Exercise objective >> Could you give back exactly the lines below from the one with "Sort by the list.ulist column header" through the one with "Image resolution: width=880", without a single picture?

Provided records >>
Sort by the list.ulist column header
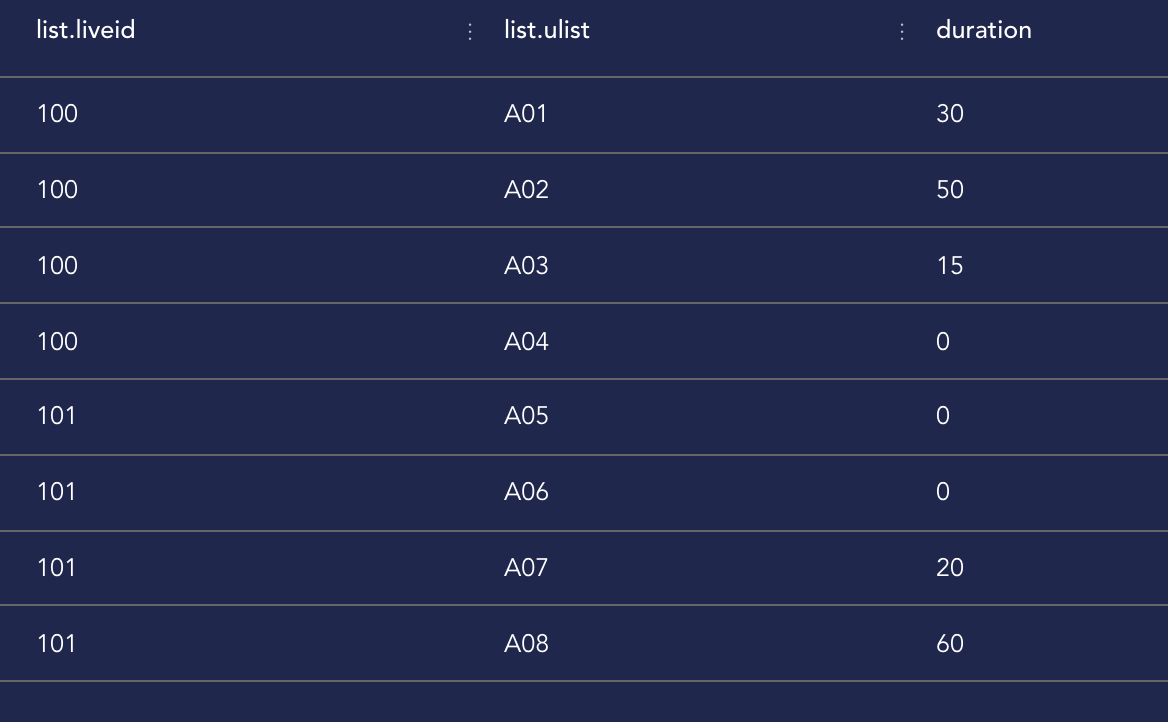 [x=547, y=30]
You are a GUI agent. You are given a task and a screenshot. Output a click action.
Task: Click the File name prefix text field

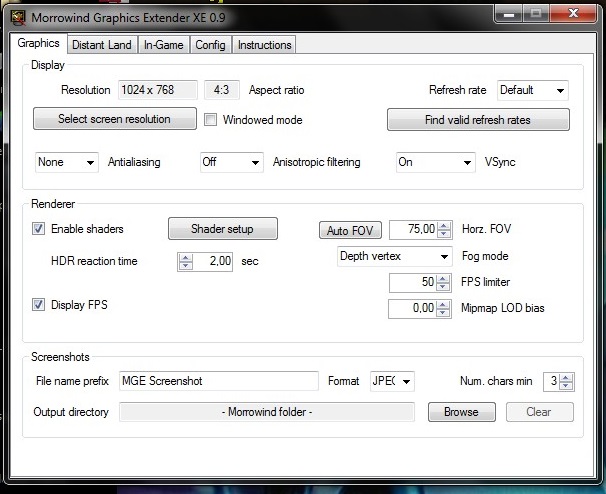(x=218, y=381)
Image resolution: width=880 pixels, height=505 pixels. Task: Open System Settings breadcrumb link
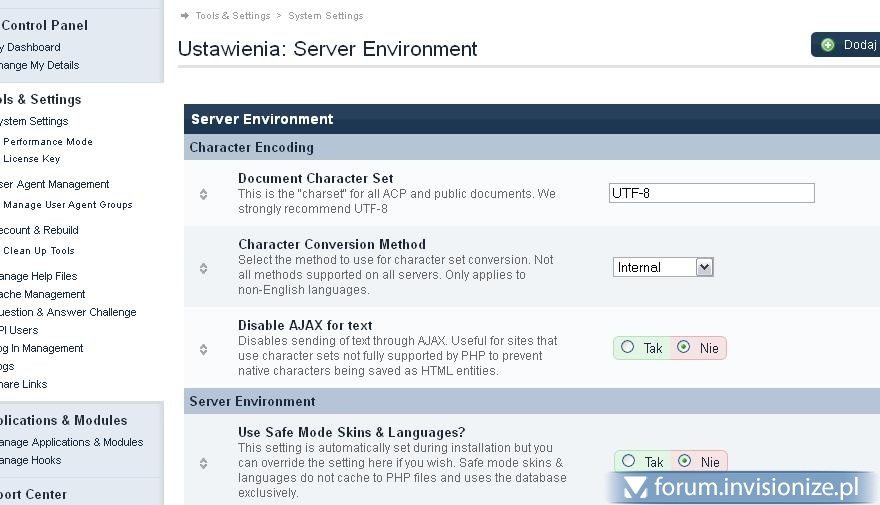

==

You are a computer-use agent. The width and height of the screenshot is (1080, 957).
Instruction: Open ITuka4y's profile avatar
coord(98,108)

...

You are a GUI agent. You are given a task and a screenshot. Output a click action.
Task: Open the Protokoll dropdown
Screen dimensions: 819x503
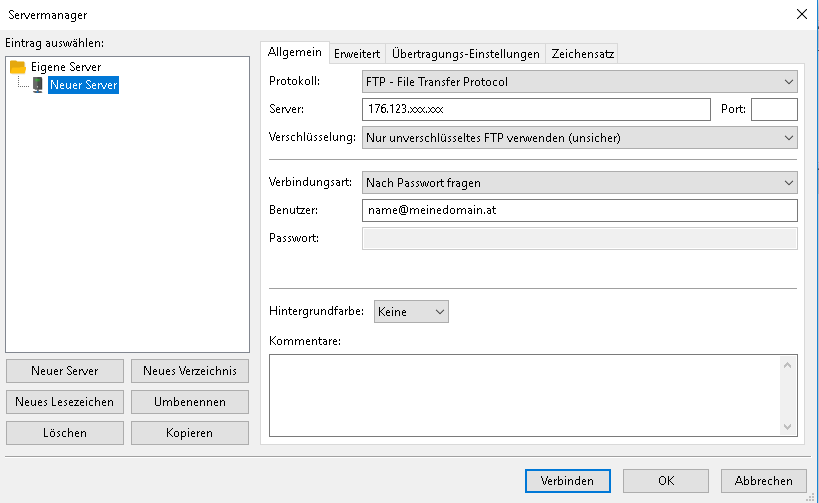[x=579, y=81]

Answer for the task >>
Sort by the list.ulist column header
 [x=547, y=30]
You are a GUI agent. You are given a task and a screenshot. Output a click action.
Task: Click the File name prefix text field

(x=218, y=381)
Image resolution: width=880 pixels, height=505 pixels. Task: Open System Settings breadcrumb link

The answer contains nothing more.